__RECORDS PROVIDED__.
________________________

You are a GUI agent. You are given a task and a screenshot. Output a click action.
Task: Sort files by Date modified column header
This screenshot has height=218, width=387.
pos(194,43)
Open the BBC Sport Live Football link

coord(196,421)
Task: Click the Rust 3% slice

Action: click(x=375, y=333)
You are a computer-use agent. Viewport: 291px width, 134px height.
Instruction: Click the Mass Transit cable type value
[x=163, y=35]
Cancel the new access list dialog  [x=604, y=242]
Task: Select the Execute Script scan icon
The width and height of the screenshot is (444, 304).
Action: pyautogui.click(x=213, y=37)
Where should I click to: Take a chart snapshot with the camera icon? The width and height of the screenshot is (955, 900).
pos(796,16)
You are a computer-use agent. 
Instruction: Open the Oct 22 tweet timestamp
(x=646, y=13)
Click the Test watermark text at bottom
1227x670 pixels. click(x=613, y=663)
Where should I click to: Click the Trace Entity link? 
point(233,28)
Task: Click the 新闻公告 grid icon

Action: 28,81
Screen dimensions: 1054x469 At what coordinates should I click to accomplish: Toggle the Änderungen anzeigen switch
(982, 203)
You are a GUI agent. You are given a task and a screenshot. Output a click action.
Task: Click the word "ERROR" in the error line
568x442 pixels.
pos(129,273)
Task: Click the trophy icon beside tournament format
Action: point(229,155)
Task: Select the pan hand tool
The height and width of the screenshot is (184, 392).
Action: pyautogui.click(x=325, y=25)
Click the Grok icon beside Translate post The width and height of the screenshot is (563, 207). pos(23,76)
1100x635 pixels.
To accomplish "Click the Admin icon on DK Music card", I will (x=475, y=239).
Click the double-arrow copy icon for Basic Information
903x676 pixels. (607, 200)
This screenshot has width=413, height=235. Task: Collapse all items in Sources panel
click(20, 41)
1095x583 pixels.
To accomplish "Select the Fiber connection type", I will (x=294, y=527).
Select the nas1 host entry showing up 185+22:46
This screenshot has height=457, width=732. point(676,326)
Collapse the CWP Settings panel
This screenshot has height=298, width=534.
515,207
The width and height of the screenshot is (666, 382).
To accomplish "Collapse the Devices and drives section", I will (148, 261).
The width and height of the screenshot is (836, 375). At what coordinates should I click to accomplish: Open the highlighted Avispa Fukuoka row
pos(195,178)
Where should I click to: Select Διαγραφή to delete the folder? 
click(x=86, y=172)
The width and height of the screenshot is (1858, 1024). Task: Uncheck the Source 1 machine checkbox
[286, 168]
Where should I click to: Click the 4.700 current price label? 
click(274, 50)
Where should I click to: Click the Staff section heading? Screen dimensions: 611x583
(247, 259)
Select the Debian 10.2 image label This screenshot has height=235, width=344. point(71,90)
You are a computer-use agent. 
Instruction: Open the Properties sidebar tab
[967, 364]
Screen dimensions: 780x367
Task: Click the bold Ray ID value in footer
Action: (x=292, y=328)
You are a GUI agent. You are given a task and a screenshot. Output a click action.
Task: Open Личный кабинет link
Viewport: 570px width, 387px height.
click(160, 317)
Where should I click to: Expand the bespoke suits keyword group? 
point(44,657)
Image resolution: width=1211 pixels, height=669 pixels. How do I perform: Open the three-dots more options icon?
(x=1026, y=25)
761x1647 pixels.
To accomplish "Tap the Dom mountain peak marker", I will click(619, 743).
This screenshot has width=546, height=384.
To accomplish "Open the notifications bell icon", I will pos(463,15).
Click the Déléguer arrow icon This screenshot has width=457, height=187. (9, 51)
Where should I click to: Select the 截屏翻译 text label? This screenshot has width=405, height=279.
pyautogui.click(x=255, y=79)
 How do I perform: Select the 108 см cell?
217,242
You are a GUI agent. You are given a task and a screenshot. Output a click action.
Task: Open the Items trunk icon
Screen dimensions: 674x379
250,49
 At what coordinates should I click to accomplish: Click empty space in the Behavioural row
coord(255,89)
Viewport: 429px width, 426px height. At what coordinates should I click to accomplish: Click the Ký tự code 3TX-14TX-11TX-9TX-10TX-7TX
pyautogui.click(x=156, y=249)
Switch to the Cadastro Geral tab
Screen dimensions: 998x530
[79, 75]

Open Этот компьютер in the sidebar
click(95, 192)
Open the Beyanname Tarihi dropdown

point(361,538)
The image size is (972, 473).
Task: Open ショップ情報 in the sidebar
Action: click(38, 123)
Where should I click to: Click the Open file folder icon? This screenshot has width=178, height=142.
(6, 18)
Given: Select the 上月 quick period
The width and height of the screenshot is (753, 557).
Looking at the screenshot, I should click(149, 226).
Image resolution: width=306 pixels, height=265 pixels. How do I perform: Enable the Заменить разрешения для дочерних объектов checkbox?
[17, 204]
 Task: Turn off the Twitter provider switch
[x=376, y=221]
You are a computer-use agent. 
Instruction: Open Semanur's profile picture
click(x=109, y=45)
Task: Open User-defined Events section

________________________

__PROBLEM TO WORK ON__.
Output the whole listing again, keeping every line identical.

__WRITTEN RESPONSE__.
You are a GUI agent. You are given a task and a screenshot. Output a click action.
Task: Sort files by Date modified column header
This screenshot has height=218, width=387.
pos(194,43)
Open the BBC Sport Live Football link

coord(196,421)
Task: Click the Rust 3% slice

Action: click(x=375, y=333)
You are a computer-use agent. Viewport: 291px width, 134px height.
Instruction: Click the Mass Transit cable type value
[x=163, y=35]
Cancel the new access list dialog  [x=604, y=242]
Task: Select the Execute Script scan icon
The width and height of the screenshot is (444, 304).
Action: pyautogui.click(x=213, y=37)
Where should I click to: Take a chart snapshot with the camera icon? The width and height of the screenshot is (955, 900).
pos(796,16)
You are a computer-use agent. 
Instruction: Open the Oct 22 tweet timestamp
(x=646, y=13)
Click the Test watermark text at bottom
1227x670 pixels. click(x=613, y=663)
Where should I click to: Click the Trace Entity link? 
point(233,28)
Task: Click the 新闻公告 grid icon

Action: 28,81
Screen dimensions: 1054x469 At what coordinates should I click to accomplish: Toggle the Änderungen anzeigen switch
(982, 203)
You are a GUI agent. You are given a task and a screenshot. Output a click action.
Task: Click the word "ERROR" in the error line
568x442 pixels.
pos(129,273)
Task: Click the trophy icon beside tournament format
Action: point(229,155)
Task: Select the pan hand tool
The height and width of the screenshot is (184, 392).
Action: pyautogui.click(x=325, y=25)
Click the Grok icon beside Translate post The width and height of the screenshot is (563, 207). pos(23,76)
1100x635 pixels.
To accomplish "Click the Admin icon on DK Music card", I will (x=475, y=239).
Click the double-arrow copy icon for Basic Information
903x676 pixels. (607, 200)
This screenshot has width=413, height=235. Task: Collapse all items in Sources panel
click(20, 41)
1095x583 pixels.
To accomplish "Select the Fiber connection type", I will (x=294, y=527).
Select the nas1 host entry showing up 185+22:46
This screenshot has height=457, width=732. point(676,326)
Collapse the CWP Settings panel
This screenshot has height=298, width=534.
515,207
The width and height of the screenshot is (666, 382).
To accomplish "Collapse the Devices and drives section", I will (148, 261).
The width and height of the screenshot is (836, 375). At what coordinates should I click to accomplish: Open the highlighted Avispa Fukuoka row
pos(195,178)
Where should I click to: Select Διαγραφή to delete the folder? 
click(x=86, y=172)
The width and height of the screenshot is (1858, 1024). Task: Uncheck the Source 1 machine checkbox
[286, 168]
Where should I click to: Click the 4.700 current price label? 
click(274, 50)
Where should I click to: Click the Staff section heading? Screen dimensions: 611x583
(247, 259)
Select the Debian 10.2 image label This screenshot has height=235, width=344. point(71,90)
You are a computer-use agent. 
Instruction: Open the Properties sidebar tab
[967, 364]
Screen dimensions: 780x367
Task: Click the bold Ray ID value in footer
Action: (x=292, y=328)
You are a GUI agent. You are given a task and a screenshot. Output a click action.
Task: Open Личный кабинет link
Viewport: 570px width, 387px height.
click(160, 317)
Where should I click to: Expand the bespoke suits keyword group? 
point(44,657)
Image resolution: width=1211 pixels, height=669 pixels. How do I perform: Open the three-dots more options icon?
(x=1026, y=25)
761x1647 pixels.
To accomplish "Tap the Dom mountain peak marker", I will click(619, 743).
This screenshot has width=546, height=384.
To accomplish "Open the notifications bell icon", I will pos(463,15).
Click the Déléguer arrow icon This screenshot has width=457, height=187. (9, 51)
Where should I click to: Select the 截屏翻译 text label? This screenshot has width=405, height=279.
pyautogui.click(x=255, y=79)
 How do I perform: Select the 108 см cell?
217,242
You are a GUI agent. You are given a task and a screenshot. Output a click action.
Task: Open the Items trunk icon
Screen dimensions: 674x379
250,49
 At what coordinates should I click to accomplish: Click empty space in the Behavioural row
coord(255,89)
Viewport: 429px width, 426px height. At what coordinates should I click to accomplish: Click the Ký tự code 3TX-14TX-11TX-9TX-10TX-7TX
pyautogui.click(x=156, y=249)
Switch to the Cadastro Geral tab
Screen dimensions: 998x530
[79, 75]

Open Этот компьютер in the sidebar
click(95, 192)
Open the Beyanname Tarihi dropdown

point(361,538)
The image size is (972, 473).
Task: Open ショップ情報 in the sidebar
Action: click(38, 123)
Where should I click to: Click the Open file folder icon? This screenshot has width=178, height=142.
(6, 18)
Given: Select the 上月 quick period
The width and height of the screenshot is (753, 557).
Looking at the screenshot, I should click(149, 226).
Image resolution: width=306 pixels, height=265 pixels. How do I perform: Enable the Заменить разрешения для дочерних объектов checkbox?
[17, 204]
 Task: Turn off the Twitter provider switch
[x=376, y=221]
You are a computer-use agent. 
Instruction: Open Semanur's profile picture
click(x=109, y=45)
Task: Open User-defined Events section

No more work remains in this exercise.